**EXERCISE:**
Reproduce verbatim the entries from the line containing "using (708, 604)" through the line containing "Gross [264, 174]", inclusive.

________________________

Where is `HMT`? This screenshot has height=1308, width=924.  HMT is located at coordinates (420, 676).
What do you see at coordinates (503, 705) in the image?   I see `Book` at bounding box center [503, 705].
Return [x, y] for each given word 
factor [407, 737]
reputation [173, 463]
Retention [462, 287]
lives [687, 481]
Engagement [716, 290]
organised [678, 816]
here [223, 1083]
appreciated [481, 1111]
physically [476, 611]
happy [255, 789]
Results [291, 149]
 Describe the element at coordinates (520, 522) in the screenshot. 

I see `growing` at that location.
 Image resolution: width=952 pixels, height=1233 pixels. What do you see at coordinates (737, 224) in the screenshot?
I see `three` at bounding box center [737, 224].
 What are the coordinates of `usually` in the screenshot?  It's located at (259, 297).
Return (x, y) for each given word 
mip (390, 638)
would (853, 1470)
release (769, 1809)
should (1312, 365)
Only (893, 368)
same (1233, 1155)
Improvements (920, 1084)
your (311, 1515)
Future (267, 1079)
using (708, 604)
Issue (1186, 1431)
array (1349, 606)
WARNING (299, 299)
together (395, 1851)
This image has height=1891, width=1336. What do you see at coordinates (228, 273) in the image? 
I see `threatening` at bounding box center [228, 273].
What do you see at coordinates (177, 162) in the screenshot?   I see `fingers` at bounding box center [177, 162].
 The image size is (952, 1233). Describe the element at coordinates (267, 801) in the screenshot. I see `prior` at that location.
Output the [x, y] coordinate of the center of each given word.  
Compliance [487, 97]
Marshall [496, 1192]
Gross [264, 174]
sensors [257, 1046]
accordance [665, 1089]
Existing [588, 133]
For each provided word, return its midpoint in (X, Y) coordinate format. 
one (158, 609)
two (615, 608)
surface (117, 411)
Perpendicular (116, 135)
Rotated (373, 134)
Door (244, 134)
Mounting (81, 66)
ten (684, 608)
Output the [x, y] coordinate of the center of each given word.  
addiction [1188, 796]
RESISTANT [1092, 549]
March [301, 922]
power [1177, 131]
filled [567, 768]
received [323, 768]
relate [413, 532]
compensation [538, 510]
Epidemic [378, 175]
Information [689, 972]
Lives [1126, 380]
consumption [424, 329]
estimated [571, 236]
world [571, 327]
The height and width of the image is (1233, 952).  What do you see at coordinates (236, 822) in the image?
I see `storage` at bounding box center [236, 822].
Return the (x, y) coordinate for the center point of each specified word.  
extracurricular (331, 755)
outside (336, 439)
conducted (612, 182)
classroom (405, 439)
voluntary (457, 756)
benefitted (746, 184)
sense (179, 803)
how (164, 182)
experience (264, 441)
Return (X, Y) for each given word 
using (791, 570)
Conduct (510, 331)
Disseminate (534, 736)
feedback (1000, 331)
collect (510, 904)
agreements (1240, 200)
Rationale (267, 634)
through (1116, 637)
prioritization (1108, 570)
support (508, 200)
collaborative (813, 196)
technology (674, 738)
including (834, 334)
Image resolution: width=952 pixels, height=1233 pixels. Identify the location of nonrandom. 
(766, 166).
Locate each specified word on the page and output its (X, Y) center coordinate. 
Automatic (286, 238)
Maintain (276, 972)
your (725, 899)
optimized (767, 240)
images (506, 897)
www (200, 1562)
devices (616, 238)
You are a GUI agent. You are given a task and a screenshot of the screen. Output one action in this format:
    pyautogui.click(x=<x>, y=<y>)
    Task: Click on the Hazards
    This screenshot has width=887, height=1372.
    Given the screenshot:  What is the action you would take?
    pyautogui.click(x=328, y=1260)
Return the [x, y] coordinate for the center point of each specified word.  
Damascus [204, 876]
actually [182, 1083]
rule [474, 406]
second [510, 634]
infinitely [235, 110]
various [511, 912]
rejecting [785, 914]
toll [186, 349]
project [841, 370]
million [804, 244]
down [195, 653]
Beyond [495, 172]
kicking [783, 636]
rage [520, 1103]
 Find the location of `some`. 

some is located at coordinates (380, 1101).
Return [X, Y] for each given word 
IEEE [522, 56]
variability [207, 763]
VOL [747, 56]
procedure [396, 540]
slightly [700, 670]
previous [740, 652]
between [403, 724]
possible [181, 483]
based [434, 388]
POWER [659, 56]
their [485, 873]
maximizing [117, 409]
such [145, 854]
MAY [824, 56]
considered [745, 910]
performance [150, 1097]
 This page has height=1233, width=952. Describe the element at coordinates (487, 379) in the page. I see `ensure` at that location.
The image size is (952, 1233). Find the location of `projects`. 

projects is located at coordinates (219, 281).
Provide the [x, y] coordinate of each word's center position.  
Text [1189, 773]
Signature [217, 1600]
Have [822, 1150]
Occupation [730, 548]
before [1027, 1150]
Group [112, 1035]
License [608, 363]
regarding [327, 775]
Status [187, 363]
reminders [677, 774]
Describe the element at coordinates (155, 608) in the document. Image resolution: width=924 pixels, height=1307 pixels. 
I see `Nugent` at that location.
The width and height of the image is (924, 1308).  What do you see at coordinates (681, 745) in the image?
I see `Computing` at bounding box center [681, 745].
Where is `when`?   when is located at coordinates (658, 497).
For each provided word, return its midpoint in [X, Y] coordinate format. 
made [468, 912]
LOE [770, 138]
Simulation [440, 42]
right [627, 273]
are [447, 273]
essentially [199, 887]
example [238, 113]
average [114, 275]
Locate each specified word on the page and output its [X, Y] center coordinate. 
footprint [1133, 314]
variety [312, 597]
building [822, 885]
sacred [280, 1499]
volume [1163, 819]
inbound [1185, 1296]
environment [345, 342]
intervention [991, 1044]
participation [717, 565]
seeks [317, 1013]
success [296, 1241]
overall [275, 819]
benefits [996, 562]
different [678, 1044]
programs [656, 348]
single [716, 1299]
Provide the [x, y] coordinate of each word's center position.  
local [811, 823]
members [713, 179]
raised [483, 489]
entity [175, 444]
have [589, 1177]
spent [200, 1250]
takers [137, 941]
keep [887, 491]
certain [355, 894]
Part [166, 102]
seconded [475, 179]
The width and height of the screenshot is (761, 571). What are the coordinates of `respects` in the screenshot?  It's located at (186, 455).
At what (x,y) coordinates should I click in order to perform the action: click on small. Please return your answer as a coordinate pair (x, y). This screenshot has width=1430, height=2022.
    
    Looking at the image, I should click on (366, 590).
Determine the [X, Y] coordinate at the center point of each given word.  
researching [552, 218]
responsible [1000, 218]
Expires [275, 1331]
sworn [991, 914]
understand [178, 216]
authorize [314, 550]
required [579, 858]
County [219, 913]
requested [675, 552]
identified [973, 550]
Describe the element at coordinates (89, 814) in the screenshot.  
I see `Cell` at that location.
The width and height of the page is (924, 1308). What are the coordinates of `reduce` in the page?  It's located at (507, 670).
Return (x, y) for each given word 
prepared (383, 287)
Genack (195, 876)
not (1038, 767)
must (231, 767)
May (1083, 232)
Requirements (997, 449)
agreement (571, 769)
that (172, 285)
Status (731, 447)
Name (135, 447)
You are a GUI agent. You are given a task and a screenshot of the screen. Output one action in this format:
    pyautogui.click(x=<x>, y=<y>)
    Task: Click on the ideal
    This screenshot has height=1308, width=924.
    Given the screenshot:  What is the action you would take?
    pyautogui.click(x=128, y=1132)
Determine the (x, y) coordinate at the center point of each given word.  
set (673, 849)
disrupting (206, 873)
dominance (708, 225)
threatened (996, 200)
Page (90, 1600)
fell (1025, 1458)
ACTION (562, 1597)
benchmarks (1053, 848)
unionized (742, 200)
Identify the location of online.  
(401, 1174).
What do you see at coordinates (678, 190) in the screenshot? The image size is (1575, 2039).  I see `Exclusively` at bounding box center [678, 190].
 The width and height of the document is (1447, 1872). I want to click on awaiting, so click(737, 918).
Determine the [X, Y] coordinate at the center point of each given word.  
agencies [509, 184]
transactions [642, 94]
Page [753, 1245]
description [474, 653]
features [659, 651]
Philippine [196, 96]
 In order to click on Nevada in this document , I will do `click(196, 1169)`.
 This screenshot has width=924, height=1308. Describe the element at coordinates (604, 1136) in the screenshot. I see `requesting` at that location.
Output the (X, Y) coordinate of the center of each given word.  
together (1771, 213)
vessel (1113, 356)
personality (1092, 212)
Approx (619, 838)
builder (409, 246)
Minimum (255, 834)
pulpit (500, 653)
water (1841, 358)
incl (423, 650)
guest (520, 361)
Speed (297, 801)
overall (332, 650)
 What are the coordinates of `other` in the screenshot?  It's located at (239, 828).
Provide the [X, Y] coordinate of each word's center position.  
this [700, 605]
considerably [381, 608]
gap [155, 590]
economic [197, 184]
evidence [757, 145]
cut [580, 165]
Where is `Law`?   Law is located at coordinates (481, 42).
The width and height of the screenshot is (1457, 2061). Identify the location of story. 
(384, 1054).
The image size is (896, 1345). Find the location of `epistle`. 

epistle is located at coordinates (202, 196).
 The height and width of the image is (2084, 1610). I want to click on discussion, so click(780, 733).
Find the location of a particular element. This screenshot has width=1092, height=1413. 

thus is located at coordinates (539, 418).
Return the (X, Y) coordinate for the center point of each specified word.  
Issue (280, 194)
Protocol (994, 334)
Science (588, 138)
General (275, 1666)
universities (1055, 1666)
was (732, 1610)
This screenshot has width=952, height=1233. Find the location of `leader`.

________________________

**THE RESULT:**
using (708, 604)
Issue (1186, 1431)
array (1349, 606)
WARNING (299, 299)
together (395, 1851)
This image has height=1891, width=1336. What do you see at coordinates (228, 273) in the image? 
I see `threatening` at bounding box center [228, 273].
What do you see at coordinates (177, 162) in the screenshot?   I see `fingers` at bounding box center [177, 162].
 The image size is (952, 1233). Describe the element at coordinates (267, 801) in the screenshot. I see `prior` at that location.
Output the [x, y] coordinate of the center of each given word.  
Compliance [487, 97]
Marshall [496, 1192]
Gross [264, 174]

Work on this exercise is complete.